Commentary/Contentions..
21 March '13..

President Obama reaffirmed his pledge never to allow Iran to gain a nuclear weapon today in Israel while also urging his listeners to give diplomacy more time to succeed. But the one person in the world whom the president needs to persuade to listen to reason on the issue apparently has other ideas.

Iran’s Supreme Leader Grand Ayatollah Ali Khamenei stated in a message aired on Iranian TV that if the West attacked Iran, it would violently retaliate against Israel:

“The heads of the Zionist regime should know that in case of any mistake against Iran, Iran will level down Tel Aviv and Haifa,” Khamenei said in a message from the city of Mashhad aired on state television to mark the Nowrouz festival, the start of the Iranian new year.

Iran’s threats can be dismissed as mere boasting intended for a domestic audience. The Iranians aren’t believed to have the capability of attacking Israel in this manner, let alone leveling cities. But the willingness of the ayatollah to speak openly about an act that could only be described as genocide only makes the argument for the use of force against Iran’s nuclear facilities all the more defensible, if not necessary.


The statement is clearly intended as a riposte to Obama, who said both yesterday and today that the U.S. would do whatever was necessary to stop Iran, and Israeli Prime Minister Netanyahu, who said yesterday that Israel reserved the right to “defend itself, by itself.” Khamenei is prepared to continue to negotiate with the West on the nuclear question. But he is counting on the president and his negotiating partners in the P5+1 group backing down about Iran’s continuing nuclear development, which makes the prospect of a diplomatic solution seem highly unlikely.

The concessions made by Western negotiators in the last round of talks with Iran about allowing Tehran to keep its nuclear toys and to drop sanctions appears to be encouraging the Islamist regime to dig in its heels even further, certain in the knowledge that President Obama is all talk and no action. After more than four years of feckless attempts at engagement and dead-end diplomacy, convincing the Iranians this is mistake is a formidable task. But if the president means what he says, the escalating threats from Iran make it easier for Americans to understand what the stakes are in this conflict.

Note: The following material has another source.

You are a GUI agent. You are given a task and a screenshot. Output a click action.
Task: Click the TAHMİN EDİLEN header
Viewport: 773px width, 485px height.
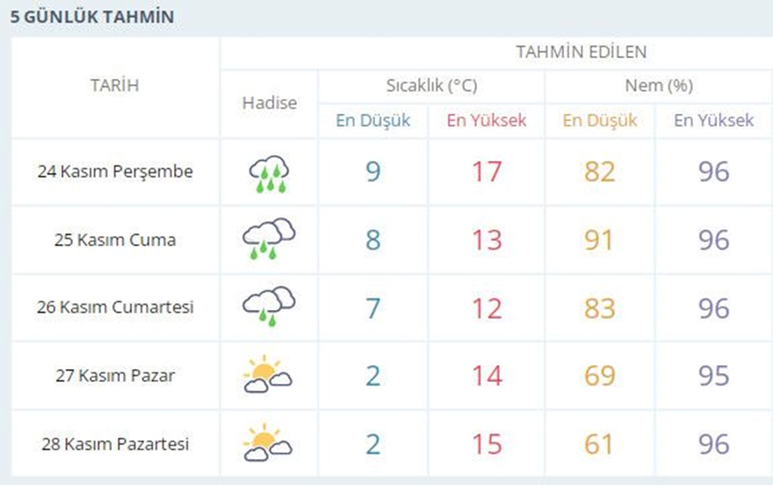click(581, 52)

Khamenei’s talk of destroying cities makes the notion of containing a nuclear Iran—a policy that President Obama has explicitly rejected but which continues to draw support from foreign policy “realists” who support him—indefensible. For all of the common ground on the issue between Israel and the United States that has been on display this week, the question of how long the West has until it will be too late to take military action to forestall the threat is one that remains unresolved. If, as the president said last week, Iran had a year or more before a weapon could be produced, his caveat that he didn’t want to “cut it too close” with that margin should be taken to heart.

For years, apologists of Iran and critics of Israel have portrayed this issue as one that Jerusalem has blown out of proportion. But the blithe threat of annihilation of cities by the fanatic religious leader of a country bent on acquiring nuclear weapons illustrates the reality that, if anything, advocates of action on Iran have soft-pedaled rather than over-hyped the danger.